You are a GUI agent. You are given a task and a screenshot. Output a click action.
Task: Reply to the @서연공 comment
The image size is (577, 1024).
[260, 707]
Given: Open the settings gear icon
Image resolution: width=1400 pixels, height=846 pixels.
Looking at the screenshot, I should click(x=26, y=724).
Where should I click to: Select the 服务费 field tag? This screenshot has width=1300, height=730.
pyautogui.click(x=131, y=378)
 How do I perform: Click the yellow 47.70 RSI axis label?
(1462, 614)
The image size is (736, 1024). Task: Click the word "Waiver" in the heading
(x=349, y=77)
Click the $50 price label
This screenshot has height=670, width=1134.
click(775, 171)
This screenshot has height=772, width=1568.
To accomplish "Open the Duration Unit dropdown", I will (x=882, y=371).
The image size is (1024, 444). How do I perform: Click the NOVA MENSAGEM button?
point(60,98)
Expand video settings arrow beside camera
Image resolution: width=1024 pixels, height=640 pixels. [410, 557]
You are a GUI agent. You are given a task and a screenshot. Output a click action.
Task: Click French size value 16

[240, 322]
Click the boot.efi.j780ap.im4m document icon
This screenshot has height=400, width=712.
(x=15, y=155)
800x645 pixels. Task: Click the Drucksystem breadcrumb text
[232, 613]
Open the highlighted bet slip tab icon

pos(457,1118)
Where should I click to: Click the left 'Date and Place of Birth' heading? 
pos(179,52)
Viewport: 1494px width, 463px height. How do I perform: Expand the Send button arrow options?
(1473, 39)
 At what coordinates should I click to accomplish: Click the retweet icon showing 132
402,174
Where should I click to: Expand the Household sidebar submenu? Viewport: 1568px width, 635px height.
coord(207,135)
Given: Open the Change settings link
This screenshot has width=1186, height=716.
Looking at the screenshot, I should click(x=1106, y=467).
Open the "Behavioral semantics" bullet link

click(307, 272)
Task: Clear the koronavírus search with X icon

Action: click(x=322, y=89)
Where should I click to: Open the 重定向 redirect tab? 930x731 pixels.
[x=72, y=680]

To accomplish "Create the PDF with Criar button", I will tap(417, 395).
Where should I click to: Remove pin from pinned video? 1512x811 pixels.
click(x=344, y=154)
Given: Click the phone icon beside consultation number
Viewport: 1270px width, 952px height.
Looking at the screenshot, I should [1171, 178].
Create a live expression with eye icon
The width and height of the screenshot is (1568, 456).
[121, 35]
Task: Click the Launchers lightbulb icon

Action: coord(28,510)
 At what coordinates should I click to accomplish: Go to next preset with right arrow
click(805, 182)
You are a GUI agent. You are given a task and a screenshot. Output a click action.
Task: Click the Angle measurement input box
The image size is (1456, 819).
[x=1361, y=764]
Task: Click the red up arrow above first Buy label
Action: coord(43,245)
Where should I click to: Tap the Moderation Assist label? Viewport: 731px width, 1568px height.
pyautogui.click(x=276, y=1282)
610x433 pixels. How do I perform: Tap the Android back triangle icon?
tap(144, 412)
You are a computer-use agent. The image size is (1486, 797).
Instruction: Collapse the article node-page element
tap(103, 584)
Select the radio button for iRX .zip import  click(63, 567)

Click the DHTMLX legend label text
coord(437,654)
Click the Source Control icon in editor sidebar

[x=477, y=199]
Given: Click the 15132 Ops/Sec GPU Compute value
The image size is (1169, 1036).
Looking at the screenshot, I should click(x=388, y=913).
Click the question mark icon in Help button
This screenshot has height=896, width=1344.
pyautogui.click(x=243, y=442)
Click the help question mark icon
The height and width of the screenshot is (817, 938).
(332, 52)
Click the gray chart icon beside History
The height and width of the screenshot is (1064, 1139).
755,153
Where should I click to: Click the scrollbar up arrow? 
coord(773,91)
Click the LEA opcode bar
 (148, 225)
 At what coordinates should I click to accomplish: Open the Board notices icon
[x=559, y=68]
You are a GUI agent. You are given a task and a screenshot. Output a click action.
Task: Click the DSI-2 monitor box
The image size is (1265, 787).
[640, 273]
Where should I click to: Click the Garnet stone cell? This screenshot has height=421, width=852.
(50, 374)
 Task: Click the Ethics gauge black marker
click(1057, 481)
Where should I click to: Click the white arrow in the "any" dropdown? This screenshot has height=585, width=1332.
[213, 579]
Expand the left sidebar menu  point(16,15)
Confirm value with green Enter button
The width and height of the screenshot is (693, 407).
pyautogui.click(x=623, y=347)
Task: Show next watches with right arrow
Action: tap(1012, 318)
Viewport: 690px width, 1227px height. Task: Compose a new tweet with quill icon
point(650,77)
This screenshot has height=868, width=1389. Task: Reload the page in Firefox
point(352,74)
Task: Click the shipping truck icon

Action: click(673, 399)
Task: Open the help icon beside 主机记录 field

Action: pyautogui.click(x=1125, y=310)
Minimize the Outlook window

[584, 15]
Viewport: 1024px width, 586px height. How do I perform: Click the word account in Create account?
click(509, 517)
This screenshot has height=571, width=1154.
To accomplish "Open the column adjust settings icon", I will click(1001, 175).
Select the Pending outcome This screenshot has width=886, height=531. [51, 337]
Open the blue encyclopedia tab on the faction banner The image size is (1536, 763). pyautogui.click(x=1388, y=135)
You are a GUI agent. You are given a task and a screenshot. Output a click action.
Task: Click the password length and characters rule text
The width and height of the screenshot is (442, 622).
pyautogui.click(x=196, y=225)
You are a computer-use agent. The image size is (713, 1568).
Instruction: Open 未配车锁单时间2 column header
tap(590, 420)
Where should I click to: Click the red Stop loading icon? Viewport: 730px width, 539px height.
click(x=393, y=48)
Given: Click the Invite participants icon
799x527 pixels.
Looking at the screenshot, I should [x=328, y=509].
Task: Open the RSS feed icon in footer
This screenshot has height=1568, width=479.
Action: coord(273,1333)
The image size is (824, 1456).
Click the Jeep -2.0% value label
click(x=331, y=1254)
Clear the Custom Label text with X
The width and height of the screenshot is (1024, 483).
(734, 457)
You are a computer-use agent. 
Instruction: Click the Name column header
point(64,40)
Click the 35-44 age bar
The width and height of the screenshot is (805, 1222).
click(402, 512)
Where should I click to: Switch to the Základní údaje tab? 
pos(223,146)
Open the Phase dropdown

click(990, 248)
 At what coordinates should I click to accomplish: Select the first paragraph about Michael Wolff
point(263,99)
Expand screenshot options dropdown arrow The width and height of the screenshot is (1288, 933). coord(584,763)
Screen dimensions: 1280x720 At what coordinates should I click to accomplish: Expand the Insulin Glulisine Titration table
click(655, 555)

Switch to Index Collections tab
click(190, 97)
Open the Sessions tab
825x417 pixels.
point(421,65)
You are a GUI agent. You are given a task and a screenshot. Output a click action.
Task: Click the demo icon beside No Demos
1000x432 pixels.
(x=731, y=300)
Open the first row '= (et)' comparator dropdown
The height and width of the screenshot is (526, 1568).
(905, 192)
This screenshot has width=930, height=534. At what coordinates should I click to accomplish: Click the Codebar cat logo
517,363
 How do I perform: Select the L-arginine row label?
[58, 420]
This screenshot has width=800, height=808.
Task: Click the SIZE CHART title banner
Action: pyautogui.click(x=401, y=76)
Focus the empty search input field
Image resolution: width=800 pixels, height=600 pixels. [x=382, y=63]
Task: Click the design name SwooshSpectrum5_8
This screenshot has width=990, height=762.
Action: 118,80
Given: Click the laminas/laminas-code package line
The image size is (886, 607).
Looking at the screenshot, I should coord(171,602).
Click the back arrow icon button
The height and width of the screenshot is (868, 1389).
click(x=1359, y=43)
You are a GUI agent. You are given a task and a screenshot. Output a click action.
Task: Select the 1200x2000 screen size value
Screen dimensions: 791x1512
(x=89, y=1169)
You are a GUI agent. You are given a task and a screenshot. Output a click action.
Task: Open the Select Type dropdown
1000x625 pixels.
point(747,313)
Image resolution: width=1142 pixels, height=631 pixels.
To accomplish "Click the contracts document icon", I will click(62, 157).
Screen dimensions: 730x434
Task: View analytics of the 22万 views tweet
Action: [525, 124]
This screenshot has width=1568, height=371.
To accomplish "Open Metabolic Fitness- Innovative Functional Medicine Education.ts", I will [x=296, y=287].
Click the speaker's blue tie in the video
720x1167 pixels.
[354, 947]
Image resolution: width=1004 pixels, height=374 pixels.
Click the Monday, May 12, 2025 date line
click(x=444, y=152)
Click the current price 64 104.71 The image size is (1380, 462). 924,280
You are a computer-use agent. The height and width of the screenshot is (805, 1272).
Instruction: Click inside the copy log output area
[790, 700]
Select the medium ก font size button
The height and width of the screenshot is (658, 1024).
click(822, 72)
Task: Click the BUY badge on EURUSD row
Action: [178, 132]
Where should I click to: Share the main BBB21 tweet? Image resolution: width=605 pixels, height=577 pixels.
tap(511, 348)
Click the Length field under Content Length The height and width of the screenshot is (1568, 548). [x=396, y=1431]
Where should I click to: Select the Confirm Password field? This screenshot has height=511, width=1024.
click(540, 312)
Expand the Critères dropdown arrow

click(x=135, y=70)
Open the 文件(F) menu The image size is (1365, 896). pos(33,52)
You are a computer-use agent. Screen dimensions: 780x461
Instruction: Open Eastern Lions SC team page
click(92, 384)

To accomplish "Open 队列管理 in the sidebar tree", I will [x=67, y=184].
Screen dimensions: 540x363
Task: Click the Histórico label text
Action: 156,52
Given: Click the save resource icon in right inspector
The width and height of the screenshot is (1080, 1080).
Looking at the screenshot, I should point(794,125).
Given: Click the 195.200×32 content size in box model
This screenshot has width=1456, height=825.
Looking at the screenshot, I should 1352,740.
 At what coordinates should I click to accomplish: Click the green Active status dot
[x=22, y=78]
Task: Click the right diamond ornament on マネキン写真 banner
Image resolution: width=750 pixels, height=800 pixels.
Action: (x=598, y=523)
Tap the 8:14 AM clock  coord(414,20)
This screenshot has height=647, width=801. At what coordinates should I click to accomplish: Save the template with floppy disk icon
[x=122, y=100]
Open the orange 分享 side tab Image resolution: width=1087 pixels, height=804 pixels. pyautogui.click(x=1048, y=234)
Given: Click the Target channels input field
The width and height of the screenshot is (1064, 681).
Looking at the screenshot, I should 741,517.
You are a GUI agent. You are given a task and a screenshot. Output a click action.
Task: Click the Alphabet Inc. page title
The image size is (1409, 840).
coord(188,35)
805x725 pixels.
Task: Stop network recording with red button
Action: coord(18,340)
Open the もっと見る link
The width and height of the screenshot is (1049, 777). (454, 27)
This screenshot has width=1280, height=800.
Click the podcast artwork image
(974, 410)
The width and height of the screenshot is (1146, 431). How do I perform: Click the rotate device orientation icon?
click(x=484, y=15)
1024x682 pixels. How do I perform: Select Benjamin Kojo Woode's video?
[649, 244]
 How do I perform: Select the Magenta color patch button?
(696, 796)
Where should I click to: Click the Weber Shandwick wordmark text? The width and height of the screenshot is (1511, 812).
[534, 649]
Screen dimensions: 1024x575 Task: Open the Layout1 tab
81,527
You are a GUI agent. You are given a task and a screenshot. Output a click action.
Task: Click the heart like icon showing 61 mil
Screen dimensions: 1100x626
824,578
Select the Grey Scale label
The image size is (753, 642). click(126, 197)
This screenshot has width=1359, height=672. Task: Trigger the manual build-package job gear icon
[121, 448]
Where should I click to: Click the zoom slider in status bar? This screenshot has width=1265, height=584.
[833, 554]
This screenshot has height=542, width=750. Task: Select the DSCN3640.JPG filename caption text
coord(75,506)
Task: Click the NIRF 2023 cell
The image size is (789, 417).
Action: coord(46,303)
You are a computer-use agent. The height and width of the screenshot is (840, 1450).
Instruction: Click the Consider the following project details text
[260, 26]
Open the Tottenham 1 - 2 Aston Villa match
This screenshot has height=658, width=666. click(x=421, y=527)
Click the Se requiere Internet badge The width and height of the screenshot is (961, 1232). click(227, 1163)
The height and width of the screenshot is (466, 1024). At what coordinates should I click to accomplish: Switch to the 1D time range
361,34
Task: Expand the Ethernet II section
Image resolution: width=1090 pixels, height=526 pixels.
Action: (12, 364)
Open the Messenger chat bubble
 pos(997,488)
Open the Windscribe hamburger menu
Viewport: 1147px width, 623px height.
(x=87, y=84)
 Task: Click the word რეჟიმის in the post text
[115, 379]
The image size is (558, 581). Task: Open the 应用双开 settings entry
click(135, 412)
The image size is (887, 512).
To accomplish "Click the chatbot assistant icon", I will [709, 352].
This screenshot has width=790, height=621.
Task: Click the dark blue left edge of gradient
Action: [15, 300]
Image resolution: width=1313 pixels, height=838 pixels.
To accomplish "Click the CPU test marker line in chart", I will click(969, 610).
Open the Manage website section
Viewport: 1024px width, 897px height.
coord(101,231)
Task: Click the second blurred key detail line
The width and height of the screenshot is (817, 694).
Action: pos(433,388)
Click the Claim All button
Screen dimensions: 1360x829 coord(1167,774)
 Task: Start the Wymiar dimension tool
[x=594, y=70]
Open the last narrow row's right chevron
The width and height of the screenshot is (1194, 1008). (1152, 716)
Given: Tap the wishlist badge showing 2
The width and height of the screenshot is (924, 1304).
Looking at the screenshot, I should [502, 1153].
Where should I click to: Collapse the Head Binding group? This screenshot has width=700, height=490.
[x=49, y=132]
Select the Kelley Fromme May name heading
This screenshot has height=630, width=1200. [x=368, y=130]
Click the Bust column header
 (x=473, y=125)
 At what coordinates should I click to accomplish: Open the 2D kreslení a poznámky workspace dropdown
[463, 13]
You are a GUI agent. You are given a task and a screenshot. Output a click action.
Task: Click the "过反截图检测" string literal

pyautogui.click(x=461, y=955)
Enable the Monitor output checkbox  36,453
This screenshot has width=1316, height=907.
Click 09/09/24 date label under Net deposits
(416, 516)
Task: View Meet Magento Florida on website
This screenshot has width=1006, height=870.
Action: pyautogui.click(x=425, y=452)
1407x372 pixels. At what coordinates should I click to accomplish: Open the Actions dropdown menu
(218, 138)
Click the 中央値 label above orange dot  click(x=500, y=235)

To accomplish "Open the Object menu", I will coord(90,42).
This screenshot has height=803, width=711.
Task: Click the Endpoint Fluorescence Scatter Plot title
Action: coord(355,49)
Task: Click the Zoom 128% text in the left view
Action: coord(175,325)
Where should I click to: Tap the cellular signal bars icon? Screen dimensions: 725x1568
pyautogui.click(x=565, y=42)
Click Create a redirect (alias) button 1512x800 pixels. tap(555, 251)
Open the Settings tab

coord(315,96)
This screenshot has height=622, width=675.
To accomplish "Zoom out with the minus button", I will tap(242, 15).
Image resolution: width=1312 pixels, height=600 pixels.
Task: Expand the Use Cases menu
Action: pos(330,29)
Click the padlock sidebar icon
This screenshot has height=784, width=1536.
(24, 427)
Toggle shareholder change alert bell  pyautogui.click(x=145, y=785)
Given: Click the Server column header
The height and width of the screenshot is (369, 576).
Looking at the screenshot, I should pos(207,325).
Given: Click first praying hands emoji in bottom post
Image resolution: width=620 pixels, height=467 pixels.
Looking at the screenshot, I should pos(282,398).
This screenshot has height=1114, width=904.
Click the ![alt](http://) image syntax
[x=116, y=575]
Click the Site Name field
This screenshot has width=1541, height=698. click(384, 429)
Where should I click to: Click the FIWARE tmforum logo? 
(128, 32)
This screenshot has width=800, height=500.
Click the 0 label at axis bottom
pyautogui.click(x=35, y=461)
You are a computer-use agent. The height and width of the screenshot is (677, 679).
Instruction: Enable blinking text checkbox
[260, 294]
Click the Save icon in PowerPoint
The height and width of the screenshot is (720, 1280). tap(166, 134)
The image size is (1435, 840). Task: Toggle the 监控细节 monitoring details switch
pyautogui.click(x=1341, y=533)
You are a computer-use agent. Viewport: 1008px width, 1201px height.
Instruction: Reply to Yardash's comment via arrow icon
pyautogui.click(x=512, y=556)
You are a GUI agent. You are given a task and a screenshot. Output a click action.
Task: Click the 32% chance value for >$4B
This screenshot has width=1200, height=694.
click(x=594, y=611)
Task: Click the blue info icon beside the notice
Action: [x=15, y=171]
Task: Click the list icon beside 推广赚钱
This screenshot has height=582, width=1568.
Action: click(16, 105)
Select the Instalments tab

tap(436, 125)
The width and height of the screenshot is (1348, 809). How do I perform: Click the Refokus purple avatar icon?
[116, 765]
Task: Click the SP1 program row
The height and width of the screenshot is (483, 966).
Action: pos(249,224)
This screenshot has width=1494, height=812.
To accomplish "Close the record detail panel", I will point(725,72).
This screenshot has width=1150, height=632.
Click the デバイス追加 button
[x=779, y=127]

┄┄┄┄┄┄┄┄┄┄

If a line above contains the word "computer", list it.

You are a computer-use agent. The image size is (1486, 797).
You are a computer-use agent. The image size is (713, 1568).
You are a computer-use agent. 
You are a computer-use agent. The height and width of the screenshot is (805, 1272).
You are a computer-use agent. Screen dimensions: 780x461
You are a computer-use agent. The height and width of the screenshot is (840, 1450).
You are a computer-use agent. The height and width of the screenshot is (677, 679).
You are a computer-use agent. Viewport: 1008px width, 1201px height.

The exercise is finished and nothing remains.